Meet Mo Al-Ubaydli, CEO of Patients Know Best (PKB). PKB is a social enterprise and technology platform, designed to bring together patient data from health and social care providers and the patient’s own data, into one secure personal health record. Read what Mo has to say about building clinician trust, the role that AHSNs have played in tackling net zero and sustainability objectives and how his own personal perspective impacted the ‘lightbulb’ moment.

Tell us about your innovation – what and why?

PKB is one record that contains all the information about your health. It travels with you wherever you go and, as the patient, you own it. This is to help the people looking after you to do so more safely and so you have all the information you need. Our customers such as hospitals and Integrated Care Systems (ICSs) release the data so that it can all be collated in one place, and the patients themselves can also add information. Doctors can also access this via their medical systems as well.

What was the ‘lightbulb’ moment?

This was in 2007 when I was writing a book about giving patients access to their records. I was coming at it from my personal perspective as someone with a rare disease. Until that point, I had thought that my doctors were trusting my knowledge of the disease because I’m a doctor myself, but when I started researching this more broadly, I realised that the doctors didn’t trust me because I had gone to medical school, they trusted me because I had gone to all of the appointments – the patient becomes the expert.

Which AHSNs are you/have you been supported by?

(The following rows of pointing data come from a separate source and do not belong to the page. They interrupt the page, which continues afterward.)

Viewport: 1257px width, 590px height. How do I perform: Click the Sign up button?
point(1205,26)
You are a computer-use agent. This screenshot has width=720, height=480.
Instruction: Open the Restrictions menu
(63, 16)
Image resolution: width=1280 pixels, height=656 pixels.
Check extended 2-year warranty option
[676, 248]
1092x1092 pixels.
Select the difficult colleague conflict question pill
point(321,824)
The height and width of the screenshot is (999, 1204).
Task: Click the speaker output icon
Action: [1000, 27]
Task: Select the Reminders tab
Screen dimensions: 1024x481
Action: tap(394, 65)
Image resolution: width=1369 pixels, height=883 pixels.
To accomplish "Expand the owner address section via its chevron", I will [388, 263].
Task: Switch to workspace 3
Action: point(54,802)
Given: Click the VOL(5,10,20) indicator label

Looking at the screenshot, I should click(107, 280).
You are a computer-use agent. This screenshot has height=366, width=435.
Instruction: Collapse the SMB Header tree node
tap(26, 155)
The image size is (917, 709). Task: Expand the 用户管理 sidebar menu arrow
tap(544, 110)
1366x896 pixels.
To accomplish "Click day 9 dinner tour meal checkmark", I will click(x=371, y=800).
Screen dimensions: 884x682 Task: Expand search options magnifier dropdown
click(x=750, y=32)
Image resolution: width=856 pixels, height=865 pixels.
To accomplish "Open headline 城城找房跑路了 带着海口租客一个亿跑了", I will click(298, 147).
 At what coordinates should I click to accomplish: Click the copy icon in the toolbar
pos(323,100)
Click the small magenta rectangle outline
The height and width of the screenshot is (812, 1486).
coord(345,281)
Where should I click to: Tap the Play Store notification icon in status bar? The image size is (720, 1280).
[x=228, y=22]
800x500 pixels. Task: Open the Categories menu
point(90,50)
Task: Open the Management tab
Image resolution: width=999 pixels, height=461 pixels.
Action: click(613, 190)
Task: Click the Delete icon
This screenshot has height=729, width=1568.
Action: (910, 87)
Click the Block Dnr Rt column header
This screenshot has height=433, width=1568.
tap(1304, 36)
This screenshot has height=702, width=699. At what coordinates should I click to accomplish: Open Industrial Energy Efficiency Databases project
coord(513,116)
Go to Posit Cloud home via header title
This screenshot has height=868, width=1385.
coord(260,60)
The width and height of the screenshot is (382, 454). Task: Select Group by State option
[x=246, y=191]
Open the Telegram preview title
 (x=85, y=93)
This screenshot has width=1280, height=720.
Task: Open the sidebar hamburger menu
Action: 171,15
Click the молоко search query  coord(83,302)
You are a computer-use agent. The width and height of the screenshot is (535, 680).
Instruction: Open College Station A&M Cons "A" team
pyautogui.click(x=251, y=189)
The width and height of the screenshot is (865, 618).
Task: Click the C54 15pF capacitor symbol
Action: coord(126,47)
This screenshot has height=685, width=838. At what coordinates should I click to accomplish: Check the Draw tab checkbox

Two have been significant for us. Yorkshire & Humber AHSN where we are part of their Propel@YH Net Zero programme. They’ve been really good at helping us tackle net zero and sustainability objectives and green accounting. Kent Surrey Sussex (KSS) AHSN worked closely with us on a project with Surrey and Sussex Hospital Trust, which calculated that if the Trust’s 4,000 patients used PKB to monitor inflammatory bowel disease, it could save £4 million per year. This figure was based on reduction in appointments, change in medication and prevention of progression to surgery. The study ended up in the NHSX digital playbooks for mental health and gastroenterology. It was also one of the case studies featured in Matt Hancock’s speech a few years ago.

What’s been your toughest obstacle to date?

It was convincing people to start. Initially people thought it was a technology problem, so America was the place to solve it, but it’s not. It’s a trust problem regarding patients and data, that’s what we had to overcome, and the UK’s NHS was the place to overcome it. The clinicians who did try it out often went against their colleagues who were worried about the risk of failure.

My tactic was to approach potential customers in a more general way, by asking if I could present my research. They would then introduce me to colleagues who may be interested in the research, then I could talk about the solution. Those clinician-to-clinician introductions were very powerful.

What are your hopes for the future?

We started off targeting the 1% of the population with rare diseases. Then additionally we were looking at supporting 20% of the population with long term conditions, but we really want 100% of the population, to help people stay well. If you could compare your GP data with your supermarket food data and your gym data, what could you learn and do to prevent disease?

We are also working internationally to help other countries deliver this to their citizens.

What’s the best part of your job?

It’s always been the people I get to work with. In the early days I often ended up with the most hard working and clever clinicians who, because they are dealing with patients with conditions that are so complex, were more likely to contemplate using PKB. I was told that younger doctors will go for this, not the older ones, but I have found that older doctors have been more receptive. I eventually realised that this is because the more you know, the more comfortable you are with other people knowing it, you don’t feel threatened by it.

Three pieces of advice for budding innovators?

  1. Plan your cash flow for very long decision cycles in healthcare.
  2. People don’t intuitively understand how innovation happens. The first product to be used, or the first department to go live is always really messy. It’s very difficult to find people that are willing to get involved at that stage.
  3. Listen to podcasts to learn and be inspired.